> **Fragmento de lectura**:
§ §

Poder encontrar un marco común de acciones entre todos los
grupos y personas que promueven un mundo más justo basado en
la práctica de la agricultura orgánica conlleva la necesidad
de alcanzar un horizonte de reflexión y una percepción de la
realidad radicalmente diferentes a los que hasta ahora han
sido hegemónicos.
¿Qué hay en común entre los diversos planteos de los
movimientos sociales, la ciencia de la ecología
contemporánea, el pensar y sentir de las culturas
originarias de América y del resto del mundo? Primeramente,
una convicción: la de que así como van las cosas el futuro
del planeta es aterrador, que los diagnósticos ya son
demasiados para estar seguros de que el camino por el que
atraviesa la humanidad está inexorablemente destinado al
fracaso y la muerte.
Pero luego de una primera constatación negativa, de un común
denominador fruto de todo aquello a lo que nos oponemos,
tenemos que construir, tenemos que elaborar una alternativa
que en sí misma se justifique sin oponerse más a nada. El
hecho de reunirse en torno a aquello ante lo cual todos nos
oponemos puede ser un buen paso inicial, pero nada más que
eso. Y el desafío actual consiste en la construcción de una
plataforma de acciones específicas para actuar lo antes
posible y con la mayor energía disponible.
En este sentido, para alcanzar nuevas acciones (en las
cuales estamos todos de acuerdo: campesinos, científicos
comprometidos, movimientos sindicales...) es necesario
establecer un marco conceptual apropiado, que ya existe
implícitamente pero no puede ser visto desde la superficie.
Se trata de una nueva manera de pensar, que en realidad es
ancestral para muchas culturas del planeta, como la de los
compañeros bolivianos quechuas y aymaras. Se trata de un
nuevo paradigma (una forma de pensar) que es la que sustenta
inconscientemente todas nuestras demandas, necesidades y
deseos.
I. Hacia una lógica viva y de lo vivo
La lógica imperante, la misma que ha sustentado los modelos
neoliberales (o neoconservadores, como bien aclara Enildo
Iglesias), es la misma que ha estructurado al conocimiento
científico dominante, el que lo ha mistificado. Al respecto
Antonio Bello ha sido más que enfático; la ciencia, como
toda actividad cultural, es un bien colectivo.
Lamentablemente, la actividad científica, que en el siglo XV
europeo se había emancipado de los poderes eclesiásticos
derramando la sangre de tantos «filósofos experimentales»

§ §

> **Datos**:

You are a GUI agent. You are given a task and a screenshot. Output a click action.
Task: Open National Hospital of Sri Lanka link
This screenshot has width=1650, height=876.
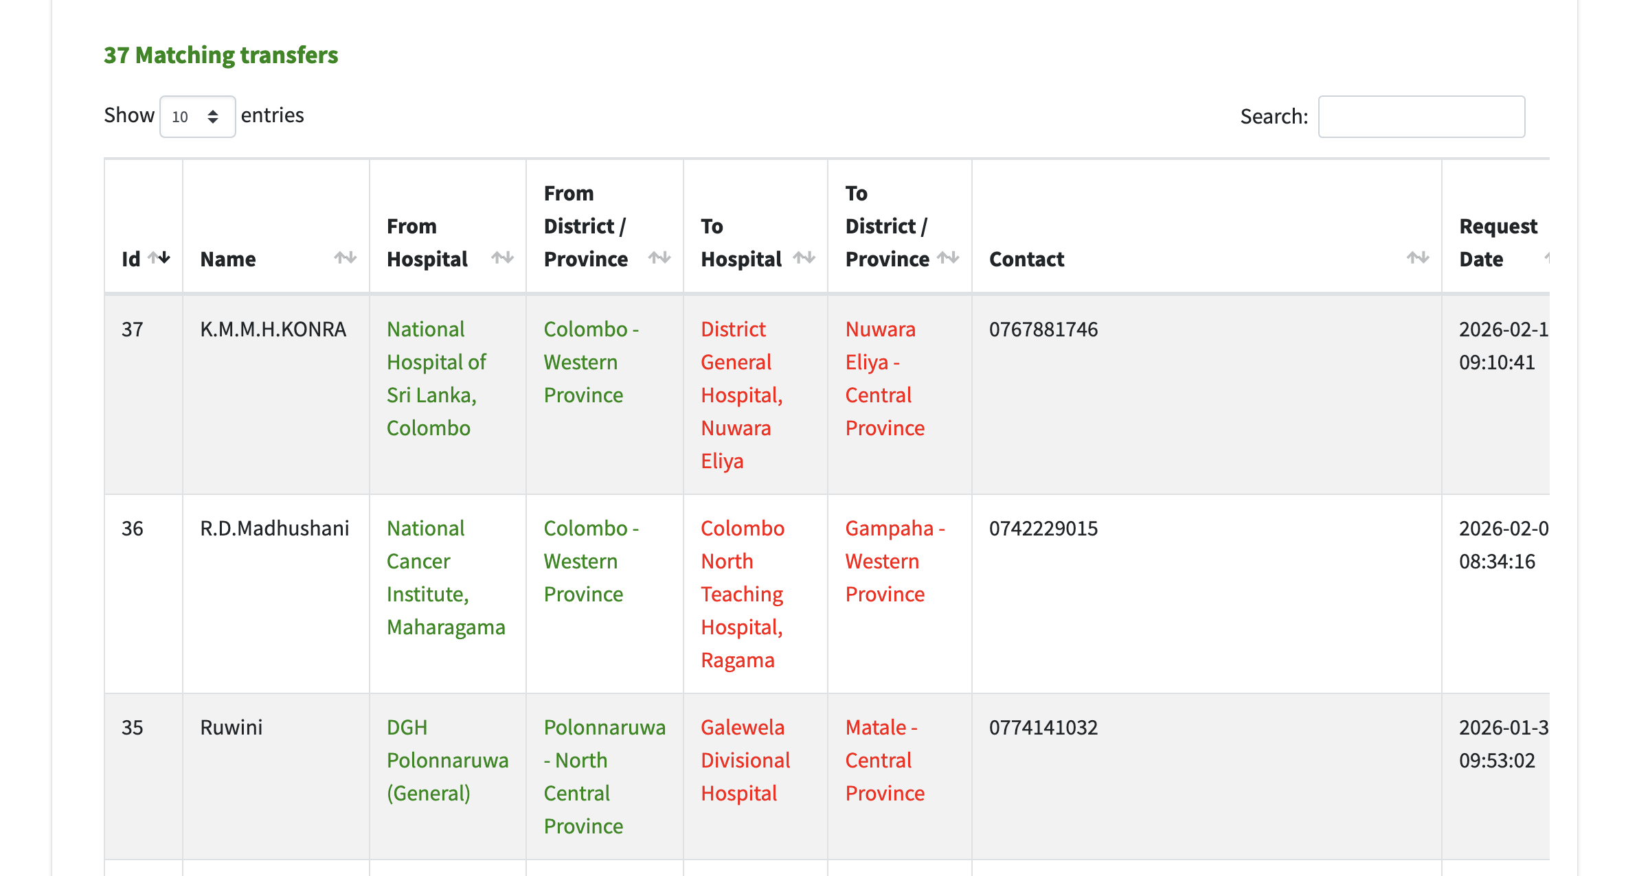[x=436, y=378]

§ §

> **Ejercicios propuestos**:
1. ¿Puedes extraer del texto sobre la agricultura orgánica el tramo que va desde «Pero luego de» hasta «desde la superficie.»?
2. ¿Puedes prolongar el texto sobre la agricultura orgánica a partir del punto en que termina?

> **Respuestas dadas**:
1.
Pero luego de una primera constatación negativa, de un común
denominador fruto de todo aquello a lo que nos oponemos,
tenemos que construir, tenemos que elaborar una alternativa
que en sí misma se justifique sin oponerse más a nada. El
hecho de reunirse en torno a aquello ante lo cual todos nos
oponemos puede ser un buen paso inicial, pero nada más que
eso. Y el desafío actual consiste en la construcción de una
plataforma de acciones específicas para actuar lo antes
posible y con la mayor energía disponible.
En este sentido, para alcanzar nuevas acciones (en las
cuales estamos todos de acuerdo: campesinos, científicos
comprometidos, movimientos sindicales...) es necesario
establecer un marco conceptual apropiado, que ya existe
implícitamente pero no puede ser visto desde la superficie.

2.
–como se los llamaba–, dos siglos después ya se encontraba
fuertemente ligada al poder de los monarcas, nuevamente la
Iglesia, y los burgueses. Hay que remontarse bastante atrás
para comprender el presente. Se trata de procesos de larga
duración.
La alianza más profunda entre ciencia y capitalismo la
encontramos a nivel lógico. Es justamente en el modo de
pensar, en los procedimientos correctos y los prohibidos,
donde se establece lo que es posible. La búsqueda de la
mayor acumulación de capital, el dominio sobre el planeta,
la explotación indiscriminada, se sustenta en un sistema
abstracto para el cual el universo está hecho de dicotomías
(es decir, de pares de opuestos, trátese de lo que se trate:
bueno / malo, bello / feo, verdadero / falso, para la ética,
la estética y la ciencia respectivamente). Para esta lógica
el espacio de acción es homogéneo, es decir uno solo y
conformado por una sola sustancia. Lisa, perfectamente
horizontal, pulida, la mesa de la razón occidental aplasta
desde entonces a las diversas cosmovisiones humanas y a las
formas de vida (vegetal, animal y por qué no mineral) para
establecer con ellas sistemas de dominación en base a la
explotación de los recursos naturales, de la fuerza de
trabajo de sus poblaciones, de las necesidades vitales de
las mismas (convertidas en masas consumidoras, mercados de
gente). Progresivamente hemos llegado a la situación
contemporánea, donde reinan las transnacionales y donde esta
misma lógica ha alcanzado dimensiones de dominación sin
precedentes (grandes masas de desocupados, agotamiento y
destrucción de los recursos naturales, etcétera).
Creo que es necesario establecer una diferencia radical con
esta concepción que impregna todos los aspectos de la vida y
de la cual parece tan difícil escapar. En las
participaciones de los diferentes integrantes del foro
estuvo presente una lógica viva y de lo vivo, que
implícitamente articula las diferentes acciones específicas
llevadas a cabo por todos. Tenemos que explicitarla y
trabajar directamente sobre ella, para ir perfeccionando y
comunicando en forma creciente este nuevo punto de vista
desde el cual afirmar nuestras demandas ante la familia
planetaria.
Una lógica de lo vivo es aquella que se centra en los
procesos autogeneradores, recursivos, autopoiéticos (del
griego poiesis, creación). Como decían los ingenieros
agrónomos y biólogos, los ecologistas de todas las culturas
convocadas en el foro, al agricultor se lo ha matado porque
se ha cortado el ciclo en el cual conservaba el flujo
energético entre las especies con las cuales interactúa,
siendo él un ser vivo más en el proceso. El uso de
agrotóxicos, la biotecnología estándar que se está aplicando
corta estos ciclos vitales, hacen dependiente al agricultor
de factores externos que lo superan ampliamente y lo colocan
a merced de poderes abstractos que se pierden en mercados
internacionales controlados por pocas transnacionales.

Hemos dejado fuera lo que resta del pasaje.